## Do this:
Repeat every line of the data below word for word, but leave out the pictures.

..............................

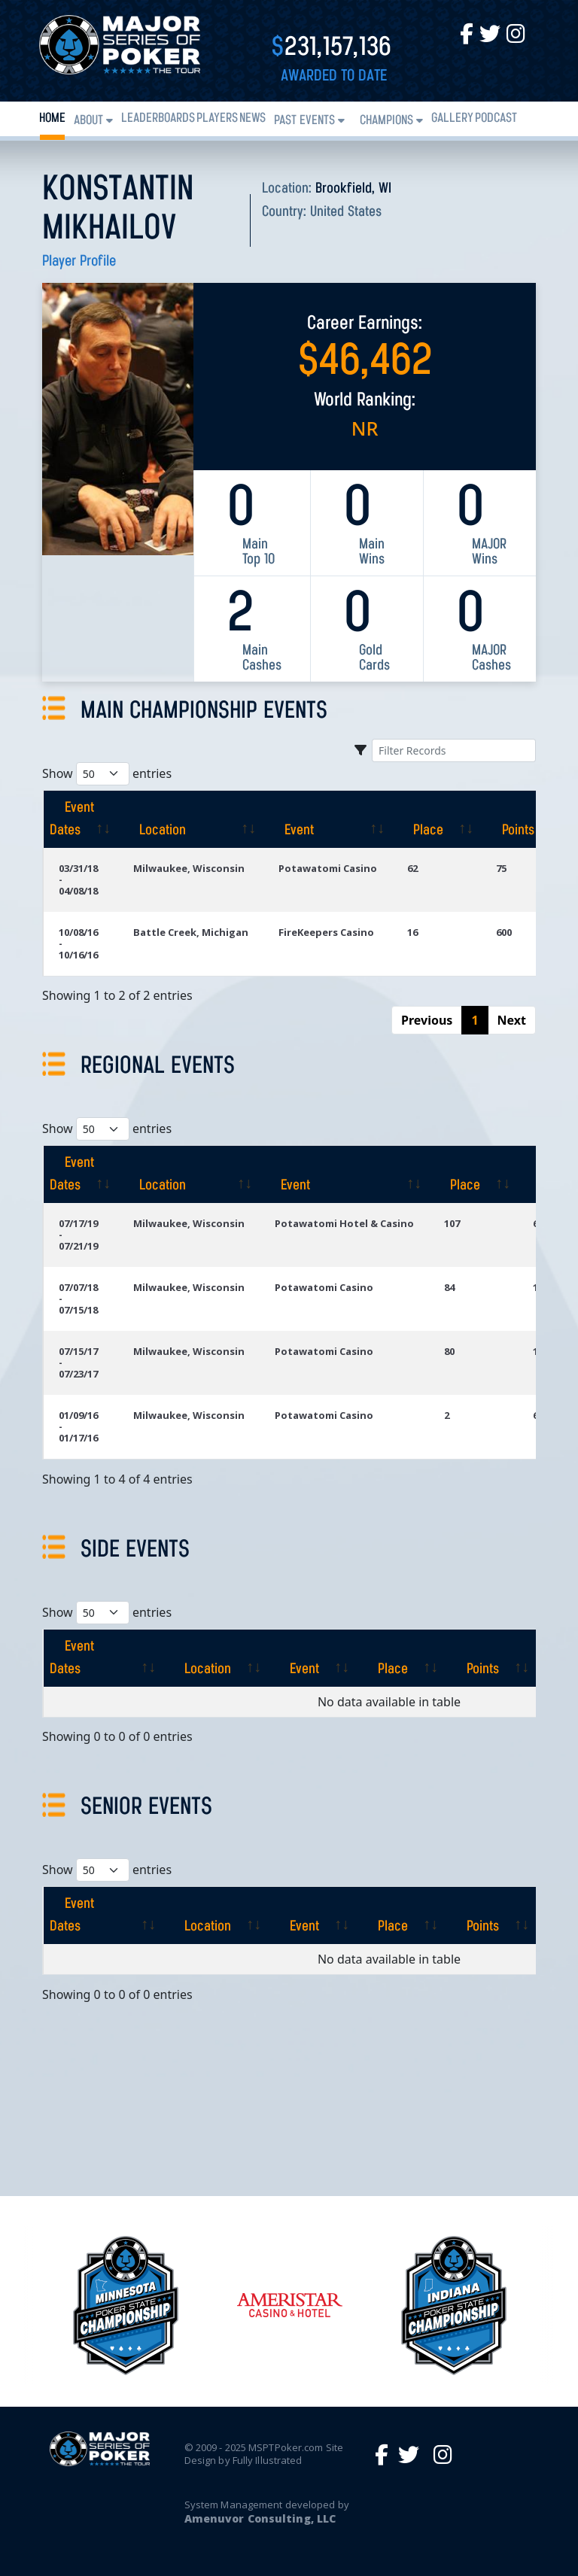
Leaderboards (158, 118)
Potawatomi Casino (327, 868)
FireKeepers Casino (326, 932)
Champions (386, 121)
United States (346, 212)
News (252, 118)
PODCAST (496, 118)
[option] (290, 2305)
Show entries (107, 773)
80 (449, 1351)
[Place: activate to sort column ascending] (436, 819)
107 (452, 1223)
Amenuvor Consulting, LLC (260, 2518)
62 (412, 868)
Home (52, 118)
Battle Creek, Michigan (190, 932)
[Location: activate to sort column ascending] (190, 819)
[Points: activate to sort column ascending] (526, 819)
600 (504, 932)
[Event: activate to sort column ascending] (327, 819)
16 (412, 932)
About (88, 121)
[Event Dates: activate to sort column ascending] (80, 819)
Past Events (304, 121)
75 (501, 868)
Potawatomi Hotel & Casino (344, 1223)
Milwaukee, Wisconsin (189, 868)
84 (449, 1287)
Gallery (452, 118)
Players (217, 118)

..............................

## Result for this task:
Leaderboards (158, 118)
Potawatomi Casino (327, 868)
FireKeepers Casino (326, 932)
Champions (386, 121)
United States (346, 212)
News (252, 118)
PODCAST (496, 118)
[option] (290, 2305)
Show entries (107, 773)
80 (449, 1351)
[Place: activate to sort column ascending] (436, 819)
107 (452, 1223)
Amenuvor Consulting, LLC (260, 2518)
62 (412, 868)
Home (52, 118)
Battle Creek, Michigan (190, 932)
[Location: activate to sort column ascending] (190, 819)
[Points: activate to sort column ascending] (526, 819)
600 (504, 932)
[Event: activate to sort column ascending] (327, 819)
16 (412, 932)
About (88, 121)
[Event Dates: activate to sort column ascending] (80, 819)
Past Events (304, 121)
75 (501, 868)
Potawatomi Hotel & Casino (344, 1223)
Milwaukee, Wisconsin (189, 868)
84 (449, 1287)
Gallery (452, 118)
Players (217, 118)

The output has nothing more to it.